Sedating a dog when traveling
Sedating a dog when traveling - Dating flirt chatting 2013
The manufacturer claims it calms down 80 percent of dogs, and there’s a money-back guarantee if it doesn’t work.
(My former dog once broke her paw trying to escape her crate mid-flight.) It doesn’t help that planes are so loud and certain pets have noise-anxiety anyway—in other words, they experience extreme fear when they hear thunder, fireworks, or gunshots—which makes flying even more stressful for them. Should you resort to pharmaceutical solutions if your vet is inclined that way?Dog trainers will tell you that the first line of treatment for separation anxiety and other pet fears should be to step up the training.Pharmaceuticals should only be used as a last resort, if all else fails, and they’re only useful to make the pet more receptive to training.So many dogs flip into panic when left by themselves, and the result can be most unpleasant for the owner who returns home after an outing sans dog to chewed furniture, accidents on the floor, howling and barking that neighbors complain about.Studies show that 20 percent of young dogs suffer from separation anxiety, and up to 50 percent of senior dogs.1,2 This type of anxiety gets ratcheted up tenfold for pets who have to travel by air.This, they say, rewires the pet’s anxiety reaction to your departure cues, teaching the dog to stay calm instead of escalating into panic when you’re going somewhere.

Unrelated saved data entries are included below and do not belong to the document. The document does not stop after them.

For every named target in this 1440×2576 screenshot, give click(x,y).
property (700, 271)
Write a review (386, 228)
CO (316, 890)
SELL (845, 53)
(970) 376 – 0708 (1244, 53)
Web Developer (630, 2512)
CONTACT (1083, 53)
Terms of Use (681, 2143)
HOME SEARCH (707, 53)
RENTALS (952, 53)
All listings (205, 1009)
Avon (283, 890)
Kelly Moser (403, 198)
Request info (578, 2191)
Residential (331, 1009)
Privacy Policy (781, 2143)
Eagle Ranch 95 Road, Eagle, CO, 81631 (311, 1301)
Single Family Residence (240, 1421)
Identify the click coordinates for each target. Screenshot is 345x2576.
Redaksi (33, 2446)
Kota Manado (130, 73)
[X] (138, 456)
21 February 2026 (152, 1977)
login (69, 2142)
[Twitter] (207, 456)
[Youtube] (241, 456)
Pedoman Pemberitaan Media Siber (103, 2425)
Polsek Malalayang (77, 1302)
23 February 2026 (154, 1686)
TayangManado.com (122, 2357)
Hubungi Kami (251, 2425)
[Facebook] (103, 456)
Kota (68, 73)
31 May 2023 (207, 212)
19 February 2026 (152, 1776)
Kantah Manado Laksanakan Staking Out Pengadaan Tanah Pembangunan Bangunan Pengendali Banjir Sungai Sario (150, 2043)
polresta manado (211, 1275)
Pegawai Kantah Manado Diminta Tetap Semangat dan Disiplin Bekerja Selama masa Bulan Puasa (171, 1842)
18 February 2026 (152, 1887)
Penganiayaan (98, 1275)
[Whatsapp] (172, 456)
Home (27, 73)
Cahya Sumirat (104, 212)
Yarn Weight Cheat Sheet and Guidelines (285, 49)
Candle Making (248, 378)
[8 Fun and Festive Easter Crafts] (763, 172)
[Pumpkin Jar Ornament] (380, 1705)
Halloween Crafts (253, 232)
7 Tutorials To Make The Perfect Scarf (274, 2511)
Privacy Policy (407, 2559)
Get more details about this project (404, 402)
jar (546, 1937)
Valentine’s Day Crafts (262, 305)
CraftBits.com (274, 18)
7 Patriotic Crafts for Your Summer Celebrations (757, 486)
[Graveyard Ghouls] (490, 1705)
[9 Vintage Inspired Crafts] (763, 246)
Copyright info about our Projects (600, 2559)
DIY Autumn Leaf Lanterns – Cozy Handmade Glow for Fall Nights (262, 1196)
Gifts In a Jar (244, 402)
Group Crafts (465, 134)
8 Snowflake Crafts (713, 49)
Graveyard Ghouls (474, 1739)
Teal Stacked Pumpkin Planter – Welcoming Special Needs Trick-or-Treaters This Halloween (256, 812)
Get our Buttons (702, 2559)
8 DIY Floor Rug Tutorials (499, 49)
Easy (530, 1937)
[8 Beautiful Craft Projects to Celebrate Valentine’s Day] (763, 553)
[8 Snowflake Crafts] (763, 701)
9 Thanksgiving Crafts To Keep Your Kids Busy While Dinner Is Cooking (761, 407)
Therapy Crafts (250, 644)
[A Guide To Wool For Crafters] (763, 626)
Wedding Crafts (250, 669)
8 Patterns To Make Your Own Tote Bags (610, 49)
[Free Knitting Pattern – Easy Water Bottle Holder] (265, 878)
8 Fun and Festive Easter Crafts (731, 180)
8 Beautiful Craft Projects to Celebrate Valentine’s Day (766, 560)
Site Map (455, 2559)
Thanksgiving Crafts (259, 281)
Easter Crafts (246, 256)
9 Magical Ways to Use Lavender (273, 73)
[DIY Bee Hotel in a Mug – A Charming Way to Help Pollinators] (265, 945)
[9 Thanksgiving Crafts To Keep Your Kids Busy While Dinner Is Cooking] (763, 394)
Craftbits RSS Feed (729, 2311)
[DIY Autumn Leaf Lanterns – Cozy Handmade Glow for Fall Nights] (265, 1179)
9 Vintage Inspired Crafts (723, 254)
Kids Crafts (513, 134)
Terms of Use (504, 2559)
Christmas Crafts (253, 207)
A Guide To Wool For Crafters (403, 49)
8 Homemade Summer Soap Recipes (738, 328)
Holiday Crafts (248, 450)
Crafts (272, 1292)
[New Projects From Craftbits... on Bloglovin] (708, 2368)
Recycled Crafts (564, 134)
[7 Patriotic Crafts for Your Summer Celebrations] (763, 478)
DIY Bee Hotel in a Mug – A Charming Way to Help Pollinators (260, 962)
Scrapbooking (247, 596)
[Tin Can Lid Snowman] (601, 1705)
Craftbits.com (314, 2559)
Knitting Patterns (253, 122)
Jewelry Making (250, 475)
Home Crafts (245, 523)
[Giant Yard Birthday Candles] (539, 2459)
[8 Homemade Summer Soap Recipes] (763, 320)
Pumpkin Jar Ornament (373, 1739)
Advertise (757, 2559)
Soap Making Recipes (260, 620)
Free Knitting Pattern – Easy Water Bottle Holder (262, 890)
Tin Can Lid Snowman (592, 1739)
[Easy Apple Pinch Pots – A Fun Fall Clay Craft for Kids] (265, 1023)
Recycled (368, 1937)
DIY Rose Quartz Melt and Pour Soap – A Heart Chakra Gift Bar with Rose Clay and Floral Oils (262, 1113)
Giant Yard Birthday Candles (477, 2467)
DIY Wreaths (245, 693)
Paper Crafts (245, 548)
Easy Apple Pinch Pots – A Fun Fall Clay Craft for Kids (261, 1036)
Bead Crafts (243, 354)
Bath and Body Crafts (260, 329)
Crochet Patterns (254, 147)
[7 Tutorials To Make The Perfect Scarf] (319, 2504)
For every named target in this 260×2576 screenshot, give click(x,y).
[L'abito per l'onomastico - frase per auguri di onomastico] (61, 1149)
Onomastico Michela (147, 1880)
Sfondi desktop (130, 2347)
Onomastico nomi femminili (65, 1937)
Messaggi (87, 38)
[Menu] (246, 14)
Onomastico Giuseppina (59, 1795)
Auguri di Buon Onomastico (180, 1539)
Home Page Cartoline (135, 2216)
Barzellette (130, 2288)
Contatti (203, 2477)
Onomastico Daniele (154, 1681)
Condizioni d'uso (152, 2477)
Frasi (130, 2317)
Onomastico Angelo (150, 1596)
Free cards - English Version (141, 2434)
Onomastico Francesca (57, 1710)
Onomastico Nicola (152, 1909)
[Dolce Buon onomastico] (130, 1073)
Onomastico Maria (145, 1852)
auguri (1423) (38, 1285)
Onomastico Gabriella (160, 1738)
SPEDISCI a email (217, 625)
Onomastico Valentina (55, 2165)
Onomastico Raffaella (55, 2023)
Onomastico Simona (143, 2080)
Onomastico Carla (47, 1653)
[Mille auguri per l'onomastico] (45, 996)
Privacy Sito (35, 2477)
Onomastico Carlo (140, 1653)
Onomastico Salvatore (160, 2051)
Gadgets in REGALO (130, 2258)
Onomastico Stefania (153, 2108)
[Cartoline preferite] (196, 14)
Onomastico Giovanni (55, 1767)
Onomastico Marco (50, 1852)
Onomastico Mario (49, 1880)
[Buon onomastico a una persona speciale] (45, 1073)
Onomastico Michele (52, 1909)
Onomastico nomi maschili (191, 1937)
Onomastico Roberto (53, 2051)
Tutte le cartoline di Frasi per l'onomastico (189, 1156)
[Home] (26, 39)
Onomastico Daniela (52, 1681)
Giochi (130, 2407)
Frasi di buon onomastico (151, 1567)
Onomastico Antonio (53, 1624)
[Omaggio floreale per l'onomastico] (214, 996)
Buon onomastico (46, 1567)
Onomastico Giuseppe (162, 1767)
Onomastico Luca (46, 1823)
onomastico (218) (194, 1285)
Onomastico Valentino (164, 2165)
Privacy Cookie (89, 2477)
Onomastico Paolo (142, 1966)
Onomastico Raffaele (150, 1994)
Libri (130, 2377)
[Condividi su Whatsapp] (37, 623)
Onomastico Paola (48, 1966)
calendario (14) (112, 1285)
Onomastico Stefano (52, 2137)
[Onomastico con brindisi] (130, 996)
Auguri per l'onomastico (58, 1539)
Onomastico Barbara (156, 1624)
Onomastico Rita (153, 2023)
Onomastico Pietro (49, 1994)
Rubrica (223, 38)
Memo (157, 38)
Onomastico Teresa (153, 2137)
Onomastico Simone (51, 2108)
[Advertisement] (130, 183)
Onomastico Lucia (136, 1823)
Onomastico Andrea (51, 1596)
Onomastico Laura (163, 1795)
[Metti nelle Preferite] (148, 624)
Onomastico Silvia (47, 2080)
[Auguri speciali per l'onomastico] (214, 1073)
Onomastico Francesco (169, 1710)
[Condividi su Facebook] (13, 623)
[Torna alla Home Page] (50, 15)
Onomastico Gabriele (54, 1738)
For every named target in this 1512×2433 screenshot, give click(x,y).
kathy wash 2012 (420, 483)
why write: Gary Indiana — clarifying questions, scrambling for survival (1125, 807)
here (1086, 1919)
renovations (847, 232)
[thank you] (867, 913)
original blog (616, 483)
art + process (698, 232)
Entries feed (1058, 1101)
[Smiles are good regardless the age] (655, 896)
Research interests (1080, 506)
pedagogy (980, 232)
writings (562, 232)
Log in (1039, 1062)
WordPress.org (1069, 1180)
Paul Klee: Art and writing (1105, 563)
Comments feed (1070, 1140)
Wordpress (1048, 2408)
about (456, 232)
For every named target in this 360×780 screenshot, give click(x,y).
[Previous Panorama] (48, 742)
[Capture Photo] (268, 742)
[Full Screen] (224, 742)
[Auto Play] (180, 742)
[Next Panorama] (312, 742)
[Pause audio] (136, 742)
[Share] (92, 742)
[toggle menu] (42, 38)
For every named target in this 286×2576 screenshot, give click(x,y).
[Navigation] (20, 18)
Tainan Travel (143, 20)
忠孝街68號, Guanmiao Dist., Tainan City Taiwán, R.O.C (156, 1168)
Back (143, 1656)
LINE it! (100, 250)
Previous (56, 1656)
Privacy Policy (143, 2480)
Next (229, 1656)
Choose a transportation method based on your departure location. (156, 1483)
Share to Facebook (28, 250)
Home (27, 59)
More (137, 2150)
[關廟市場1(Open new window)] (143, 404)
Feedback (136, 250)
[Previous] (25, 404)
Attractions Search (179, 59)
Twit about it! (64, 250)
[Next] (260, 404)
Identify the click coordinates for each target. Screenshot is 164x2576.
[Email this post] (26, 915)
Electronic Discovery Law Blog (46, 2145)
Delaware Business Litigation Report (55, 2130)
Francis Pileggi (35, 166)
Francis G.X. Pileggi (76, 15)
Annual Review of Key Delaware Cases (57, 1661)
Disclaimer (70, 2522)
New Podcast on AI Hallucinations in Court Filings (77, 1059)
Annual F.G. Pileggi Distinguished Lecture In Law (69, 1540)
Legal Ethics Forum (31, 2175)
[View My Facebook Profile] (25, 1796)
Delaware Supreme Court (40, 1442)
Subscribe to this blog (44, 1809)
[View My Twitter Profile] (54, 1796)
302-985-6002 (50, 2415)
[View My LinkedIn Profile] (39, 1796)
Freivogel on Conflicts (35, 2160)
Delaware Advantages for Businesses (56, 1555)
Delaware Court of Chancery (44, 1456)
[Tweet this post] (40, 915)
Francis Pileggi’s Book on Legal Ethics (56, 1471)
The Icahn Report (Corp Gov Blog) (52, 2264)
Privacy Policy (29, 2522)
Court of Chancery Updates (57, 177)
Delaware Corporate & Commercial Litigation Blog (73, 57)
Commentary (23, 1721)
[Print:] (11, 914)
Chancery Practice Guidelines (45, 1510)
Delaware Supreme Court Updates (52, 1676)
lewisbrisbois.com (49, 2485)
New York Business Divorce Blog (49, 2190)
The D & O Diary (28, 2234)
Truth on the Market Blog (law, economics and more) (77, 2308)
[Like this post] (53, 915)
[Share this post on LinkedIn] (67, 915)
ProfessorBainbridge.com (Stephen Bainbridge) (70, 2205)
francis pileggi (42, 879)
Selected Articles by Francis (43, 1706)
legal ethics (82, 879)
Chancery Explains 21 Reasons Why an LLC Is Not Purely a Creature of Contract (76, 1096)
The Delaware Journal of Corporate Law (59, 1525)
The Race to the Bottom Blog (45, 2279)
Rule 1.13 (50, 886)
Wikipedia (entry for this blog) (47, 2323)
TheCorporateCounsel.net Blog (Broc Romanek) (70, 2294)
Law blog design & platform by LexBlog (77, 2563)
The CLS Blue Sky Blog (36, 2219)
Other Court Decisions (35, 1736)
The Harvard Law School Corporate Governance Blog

Trainers also sometimes endorse desensitization techniques like having the dog stay alone in one room while you’re in the next, then gradually introducing more distance—the dog stays downstairs when you go upstairs, and so forth.
Tranquilizers slow heart beat and respiration, and in flight, when the cabins become pressurized, these effects become even more pronounced so that the pet can die from what would have been an acceptable dose on the ground.6 Even proponents of veterinary pharmaceuticals usually admit that the drugs shouldn’t be used long term, and that they should only be used to calm the pet enough to make training possible.
Before you resort to drugs, you should know that there are alternatives that are less dangerous that might be attempted first, even if the Thundershirt didn’t work.
For instance, many dogs respond to aromatherapy better than their human counterparts. I saw this firsthand when I doused my dog’s collar and kennel with essential oils before a plane trip.
This was the same dog who broke her paw trying to escape the cage on an earlier trip, but with the essential oils, she remained astonishingly calm. Homeopathy also works well for many pets, as do many herbal solutions. Just Google “natural anti-anxiety for pets” and you’ll discover a world of possibilities.
Various things can set off pet anxiety, most notably being alone.